Date of Award


Document Type


Degree Name

Doctor of Education (Ded)


Education and Educational Technology

First Advisor

Cathy C. Kaufman, Ph.D.

Second Advisor

Susan Glor-Scheib, Ph.D.

Third Advisor

Jennifer Rotigel, Ed.D.


This qualitative study sought to identify the attitudes of elementary principals toward the inclusion of students with autism in regular education classrooms and the relationship between their attitudes and their placement recommendations for children with autism. The perspectives of elementary principals (administrators with a minimum of three years of experience) were gathered through semi-structured interviews. This research was designed to (a) identify the concerns of elementary principals regarding the inclusion of students with autism in meeting the academic standards in the general curriculum, (b) understand how personal and professional experiences and professional development influence elementary principals' concerns relating to the inclusion of students with autism, and (c) identify attitudes of elementary principals concerning the inclusion of students with disabilities versus the inclusion of students with autism in regular education classrooms. The purposive sample for this study consisted of six elementary principals from school districts in western Pennsylvania.
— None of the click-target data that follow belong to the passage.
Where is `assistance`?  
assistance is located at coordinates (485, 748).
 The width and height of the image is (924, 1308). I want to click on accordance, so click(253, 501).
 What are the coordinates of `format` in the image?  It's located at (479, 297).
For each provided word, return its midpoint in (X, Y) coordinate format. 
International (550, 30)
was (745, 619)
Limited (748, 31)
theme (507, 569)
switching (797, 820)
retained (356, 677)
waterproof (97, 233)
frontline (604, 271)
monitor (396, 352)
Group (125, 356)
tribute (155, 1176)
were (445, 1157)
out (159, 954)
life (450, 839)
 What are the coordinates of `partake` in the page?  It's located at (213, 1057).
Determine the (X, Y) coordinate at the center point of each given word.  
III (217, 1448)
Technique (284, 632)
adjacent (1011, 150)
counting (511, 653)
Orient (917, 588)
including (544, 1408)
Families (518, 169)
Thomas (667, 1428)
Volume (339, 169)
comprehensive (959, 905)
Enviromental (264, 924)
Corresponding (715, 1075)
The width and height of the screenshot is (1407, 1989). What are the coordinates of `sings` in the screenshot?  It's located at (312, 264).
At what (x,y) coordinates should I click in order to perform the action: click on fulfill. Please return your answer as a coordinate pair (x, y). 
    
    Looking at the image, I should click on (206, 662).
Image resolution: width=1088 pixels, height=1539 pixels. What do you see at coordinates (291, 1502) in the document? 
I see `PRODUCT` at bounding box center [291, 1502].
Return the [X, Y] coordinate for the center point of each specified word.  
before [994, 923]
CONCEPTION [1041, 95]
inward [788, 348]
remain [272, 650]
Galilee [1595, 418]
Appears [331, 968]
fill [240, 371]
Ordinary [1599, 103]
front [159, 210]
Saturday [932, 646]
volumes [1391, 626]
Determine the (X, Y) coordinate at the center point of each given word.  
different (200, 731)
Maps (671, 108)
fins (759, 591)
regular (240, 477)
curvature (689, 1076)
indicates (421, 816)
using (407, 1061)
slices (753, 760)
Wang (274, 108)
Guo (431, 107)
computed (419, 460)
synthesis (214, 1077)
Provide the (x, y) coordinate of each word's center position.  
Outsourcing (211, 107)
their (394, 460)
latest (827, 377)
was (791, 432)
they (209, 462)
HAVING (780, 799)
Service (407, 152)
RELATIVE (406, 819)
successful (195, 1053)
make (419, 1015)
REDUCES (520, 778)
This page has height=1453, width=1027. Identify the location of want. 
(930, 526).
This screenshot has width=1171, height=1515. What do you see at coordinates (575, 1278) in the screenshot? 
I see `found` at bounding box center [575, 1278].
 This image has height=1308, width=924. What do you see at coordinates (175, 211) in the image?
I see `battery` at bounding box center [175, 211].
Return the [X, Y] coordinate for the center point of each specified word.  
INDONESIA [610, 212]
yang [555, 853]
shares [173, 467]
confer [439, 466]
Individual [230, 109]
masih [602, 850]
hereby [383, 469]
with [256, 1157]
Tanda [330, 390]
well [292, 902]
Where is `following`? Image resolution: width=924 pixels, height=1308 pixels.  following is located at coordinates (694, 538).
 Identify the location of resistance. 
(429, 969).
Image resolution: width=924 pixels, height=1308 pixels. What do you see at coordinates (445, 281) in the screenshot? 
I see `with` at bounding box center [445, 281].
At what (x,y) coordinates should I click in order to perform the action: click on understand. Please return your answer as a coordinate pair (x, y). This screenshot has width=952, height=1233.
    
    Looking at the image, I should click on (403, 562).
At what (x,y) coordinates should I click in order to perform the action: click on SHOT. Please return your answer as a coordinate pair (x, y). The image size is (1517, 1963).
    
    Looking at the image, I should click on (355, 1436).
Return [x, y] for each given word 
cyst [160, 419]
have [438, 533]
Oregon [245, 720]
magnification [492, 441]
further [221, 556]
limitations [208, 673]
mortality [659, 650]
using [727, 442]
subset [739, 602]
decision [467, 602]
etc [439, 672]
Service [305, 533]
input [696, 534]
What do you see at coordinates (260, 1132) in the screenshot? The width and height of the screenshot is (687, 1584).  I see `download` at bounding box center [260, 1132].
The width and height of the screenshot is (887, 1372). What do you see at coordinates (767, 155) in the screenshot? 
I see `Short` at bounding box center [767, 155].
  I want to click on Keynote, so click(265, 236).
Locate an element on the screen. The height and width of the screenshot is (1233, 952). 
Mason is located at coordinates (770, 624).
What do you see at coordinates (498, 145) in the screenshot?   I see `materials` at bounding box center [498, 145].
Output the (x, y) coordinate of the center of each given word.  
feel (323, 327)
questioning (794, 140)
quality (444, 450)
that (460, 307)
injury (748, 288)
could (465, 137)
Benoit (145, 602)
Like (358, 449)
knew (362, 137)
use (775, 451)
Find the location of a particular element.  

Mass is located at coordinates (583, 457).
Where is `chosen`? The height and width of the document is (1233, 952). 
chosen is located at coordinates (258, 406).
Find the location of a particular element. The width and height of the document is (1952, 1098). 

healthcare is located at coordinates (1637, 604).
Prior to the formal study, the researcher piloted the interview protocol with two elementary principals outside of the formal participant pool. The participants' feedback provided evidence of the study's reliability and validity. Following the success of the pilot study, the formal study was conducted and its data underwent analysis. Participants were asked a series of questions pertaining to students with general disabilities and then students with autism. In addition, participants were asked to make placement recommendations based on scenario situations depicting students with autism. Results were analyzed and it was determined that the most noteworthy factor in predicting a positive attitude toward the inclusion of children with disabilities and less restrictive placement recommendations for children with autism was the principal's belief that children with autism could successfully be included in a regular education classroom.